Lei Min giró lentamente la cabeza para mirar al criado que había hablado. De repente, una expresión enfurecida se mostró en su rostro. Levantó la mano y abofeteó al criado con tanta fuerza que cayó al suelo.
"¡Largarse! ¡Todos ustedes se escapan! ”Gritó Lei Min.
Todos los criados del patio principal temblaban de miedo y huyeron.
Solo quedaban Lei Min y la criada que lo apoyaba.
Se terminó. Todo había terminado …
Lei Min sintió como si el cielo se hubiera derrumbado sobre él.
Era imposible para él pensar que su padre, que se fue con confianza, terminaría muerto en medio día y su identidad también había cambiado de joven maestro del Señor de la Ciudad a la risa de Ji City en tan poco tiempo.

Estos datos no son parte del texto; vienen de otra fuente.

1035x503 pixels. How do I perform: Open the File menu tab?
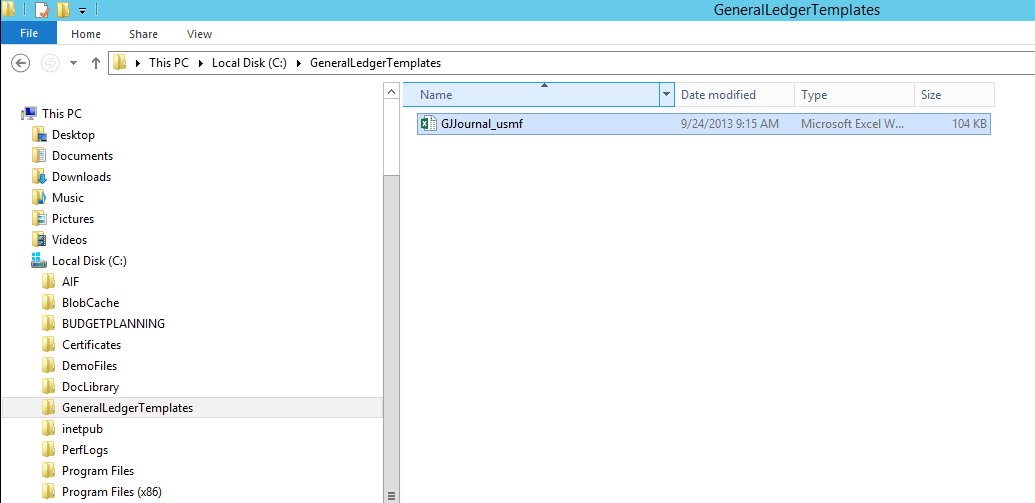pyautogui.click(x=29, y=34)
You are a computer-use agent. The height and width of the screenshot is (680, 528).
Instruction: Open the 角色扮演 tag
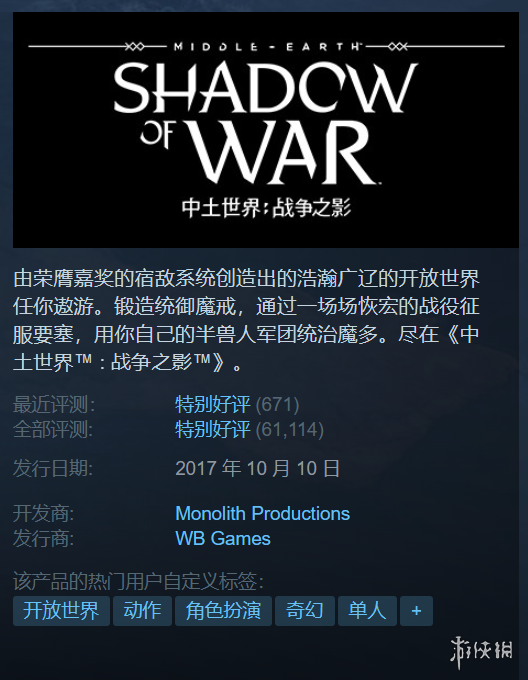point(223,611)
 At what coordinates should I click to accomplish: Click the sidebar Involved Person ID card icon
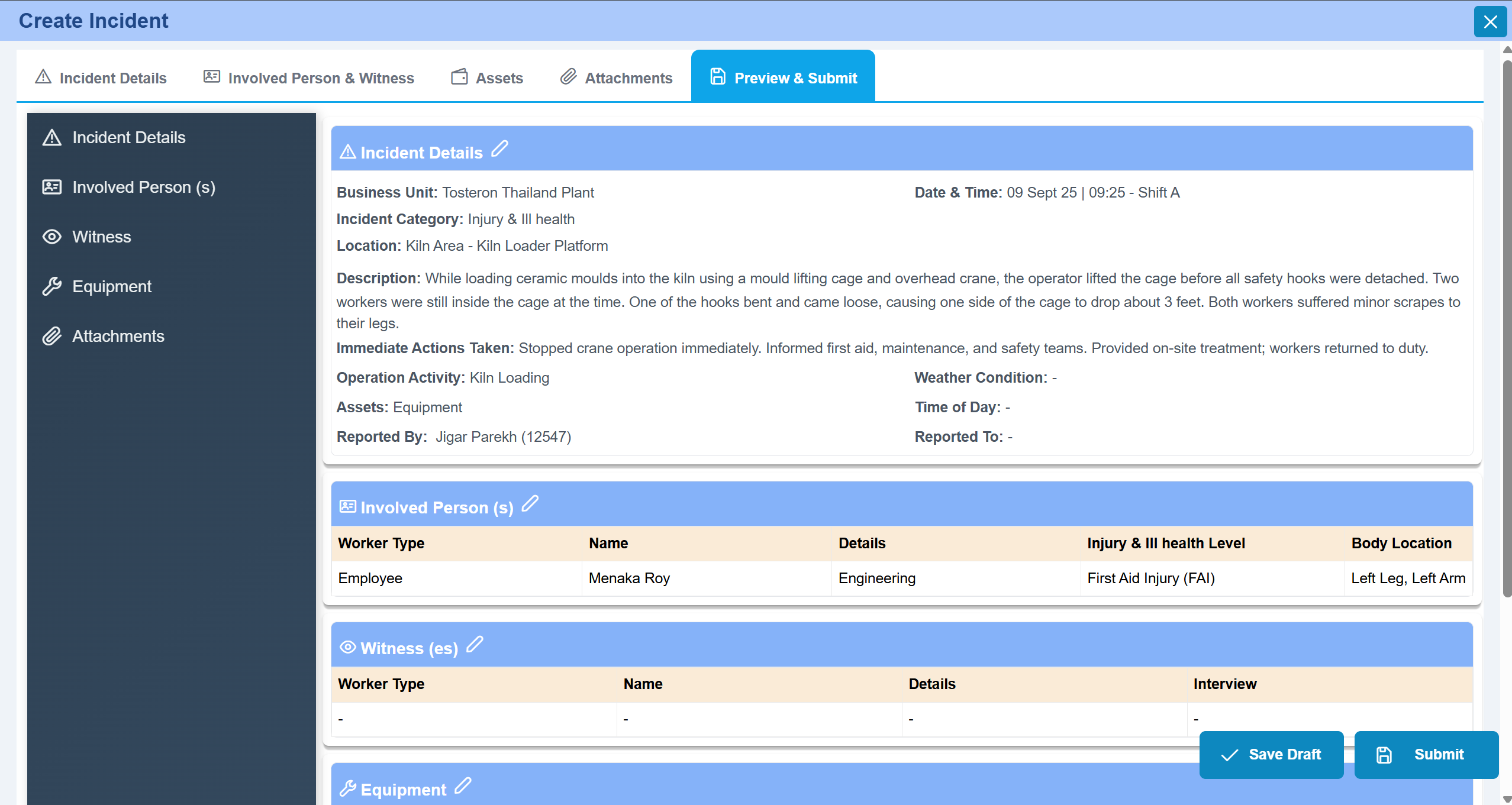[x=52, y=187]

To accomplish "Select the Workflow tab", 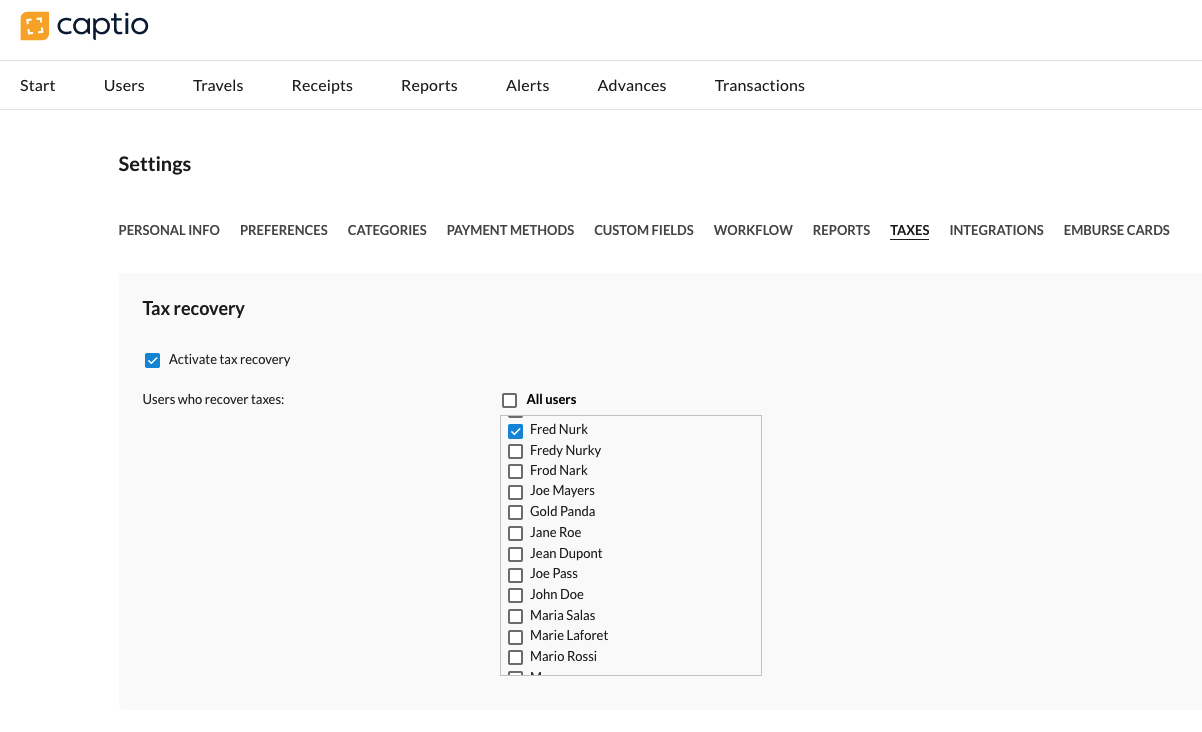I will tap(753, 230).
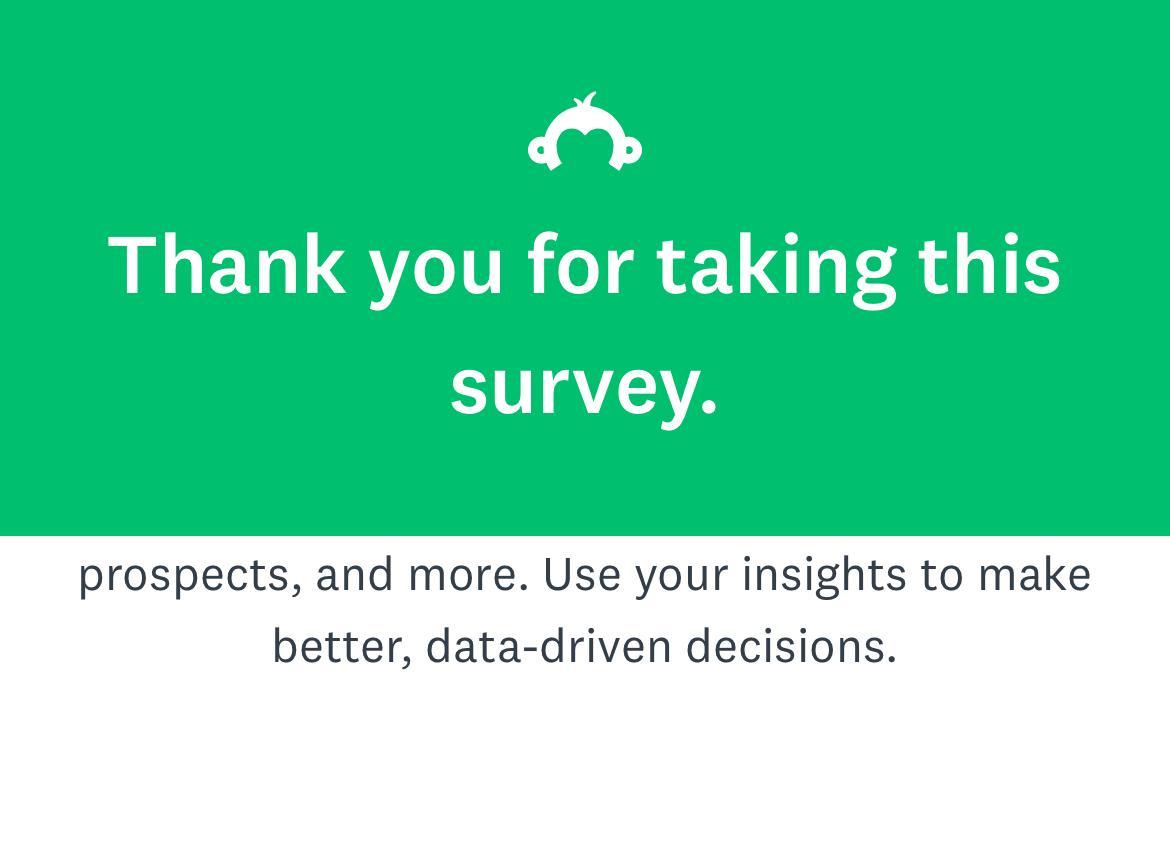Click the word "this" in the heading
1170x854 pixels.
989,264
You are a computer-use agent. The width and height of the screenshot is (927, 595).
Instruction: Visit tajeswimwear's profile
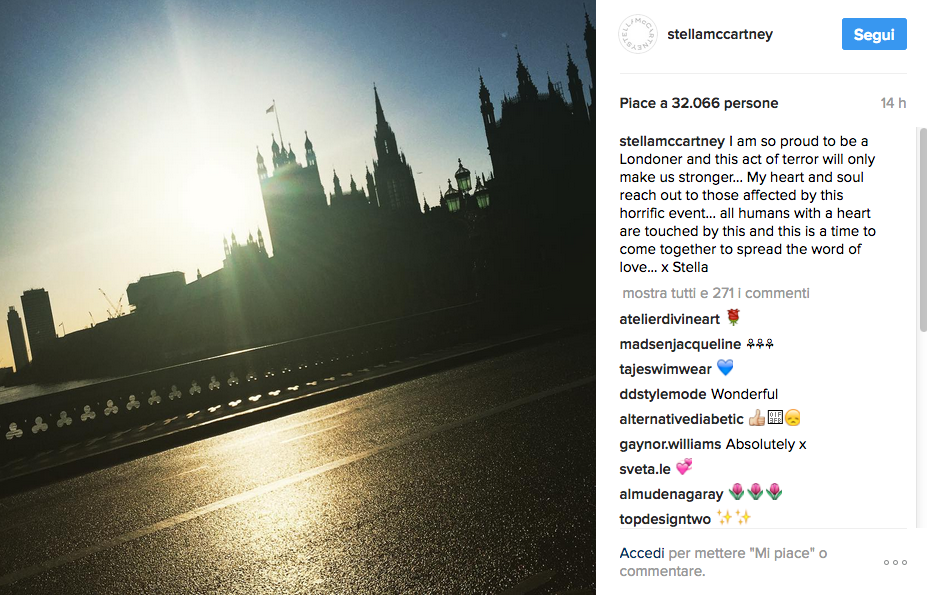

Frente a todos los demás, Ji Fengyan había declarado que no le gustaba Lei Min. Esta humillación era algo que nunca había experimentado en toda su vida.
Inquietud, ira y pánico mezclados en el corazón de Lei Min. Su rostro estaba completamente pálido y sus dedos temblaban de frío.
A Ji Fengyan no le importaba quedarse en la residencia del Señor de la Ciudad. Este lugar dejado por ella era más como lástima y un insulto para él.
"¿El joven señor de la ciudad, joven maestro?", La sirvienta miró nerviosamente las expresiones cambiantes de Lei Min.
Lei Min apretó los dientes. Su rostro estaba tan oscuro que asustaba a la gente.
"Tráeme a la habitación de Lingsheng", dijo Lei Min de repente.
La criada estaba aturdida, "Pero la señorita Su todavía no está …"
"¡Si no quieres morir, tráeme allí ahora!", Gritó Lei Min.
La criada se sacudió y silenciosamente condujo a Lei Min hacia la habitación de Su Lingsheng.
Linghe movió todos los pergaminos que pertenecían al Señor de la Ciudad de Ji City a la residencia de Ji Fengyan. Zuo Nuo también había encontrado un famoso carpintero en la ciudad de Ji y se preparó para renovar la residencia. Con la ola de asesinatos de Ji Fengyan anteriormente, los carpinteros fueron aún más trabajadores y querían dejar una buena impresión en el nuevo Señor de la Ciudad.
Justo el segundo día después de que Linghe había regresado de la residencia del Señor de la Ciudad, Lei Min desapareció repentinamente, junto con Su Lingsheng, que estuvo inconsciente durante muchos días. Las riquezas acumuladas por Lei Xu durante muchos años también habían desaparecido.
Con Lei Xu muerto y Lei Min desaparecidos, todos los sirvientes y guardias de la residencia del Señor de la Ciudad se fueron por separado.
La residencia del Señor de la Ciudad de la Ciudad de Ji que estaba tan llena como un mercado en el pasado se había convertido por completo en un lugar vacío al que nadie se atrevía a entrar.
En cambio, la residencia del nuevo Señor de la Ciudad en la que se alojaba Ji Fengyan recibió muchos regalos de varios jefes de familia. El dinero y los tesoros fueron llevados fuera de la residencia en carros, pero finalmente, todos fueron devueltos.